WORK ORDER: Of the lines below, write out exactly those from the line with "More info (298, 2541)" through the line with "[Supermarket Wordsearch] (141, 2293)", both included, and skip the rest.

(Records from a data collection)
····················

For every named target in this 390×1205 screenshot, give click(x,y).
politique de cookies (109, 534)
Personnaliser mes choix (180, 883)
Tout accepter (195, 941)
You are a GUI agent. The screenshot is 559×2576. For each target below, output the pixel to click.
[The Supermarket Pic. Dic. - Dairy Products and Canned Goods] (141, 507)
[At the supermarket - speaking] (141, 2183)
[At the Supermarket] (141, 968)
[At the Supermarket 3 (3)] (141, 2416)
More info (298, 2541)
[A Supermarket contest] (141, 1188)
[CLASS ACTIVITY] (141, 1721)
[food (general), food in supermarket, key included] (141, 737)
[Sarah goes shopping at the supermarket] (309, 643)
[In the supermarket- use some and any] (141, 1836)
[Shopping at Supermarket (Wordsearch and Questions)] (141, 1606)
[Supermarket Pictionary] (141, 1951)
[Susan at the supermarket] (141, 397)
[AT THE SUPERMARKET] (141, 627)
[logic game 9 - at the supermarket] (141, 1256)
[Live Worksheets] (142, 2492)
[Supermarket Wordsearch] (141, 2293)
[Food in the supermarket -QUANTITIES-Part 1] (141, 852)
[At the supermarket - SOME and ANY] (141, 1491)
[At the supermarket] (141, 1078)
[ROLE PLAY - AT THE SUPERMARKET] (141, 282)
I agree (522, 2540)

····················

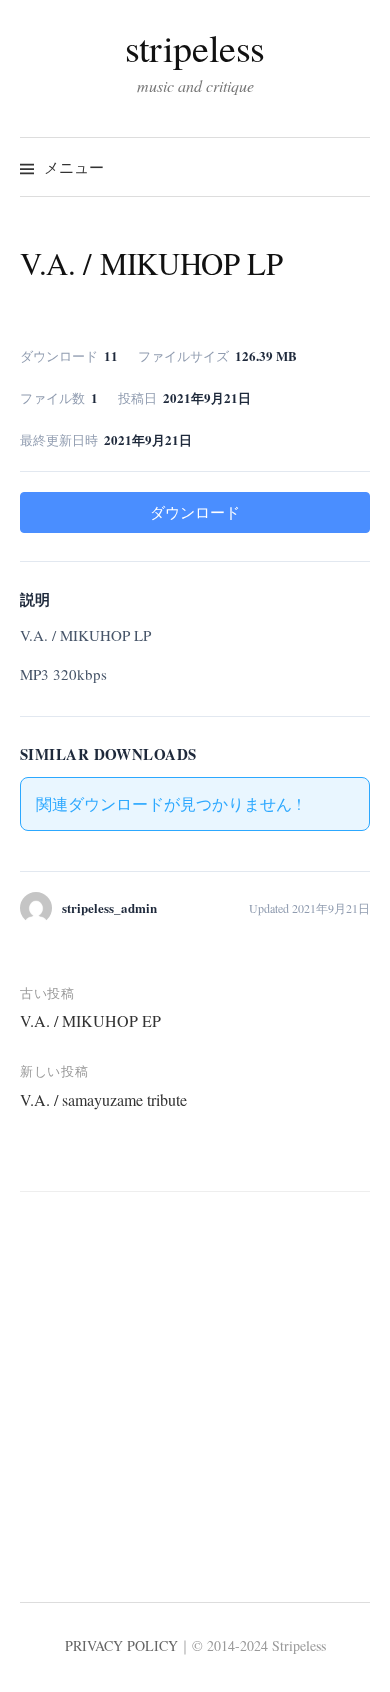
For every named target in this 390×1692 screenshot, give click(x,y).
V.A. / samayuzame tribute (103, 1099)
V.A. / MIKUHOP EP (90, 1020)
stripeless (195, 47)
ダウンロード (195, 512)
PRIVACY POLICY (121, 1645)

····················

TASK SOLUTION:
More info (298, 2541)
[A Supermarket contest] (141, 1188)
[CLASS ACTIVITY] (141, 1721)
[food (general), food in supermarket, key included] (141, 737)
[Sarah goes shopping at the supermarket] (309, 643)
[In the supermarket- use some and any] (141, 1836)
[Shopping at Supermarket (Wordsearch and Questions)] (141, 1606)
[Supermarket Pictionary] (141, 1951)
[Susan at the supermarket] (141, 397)
[AT THE SUPERMARKET] (141, 627)
[logic game 9 - at the supermarket] (141, 1256)
[Live Worksheets] (142, 2492)
[Supermarket Wordsearch] (141, 2293)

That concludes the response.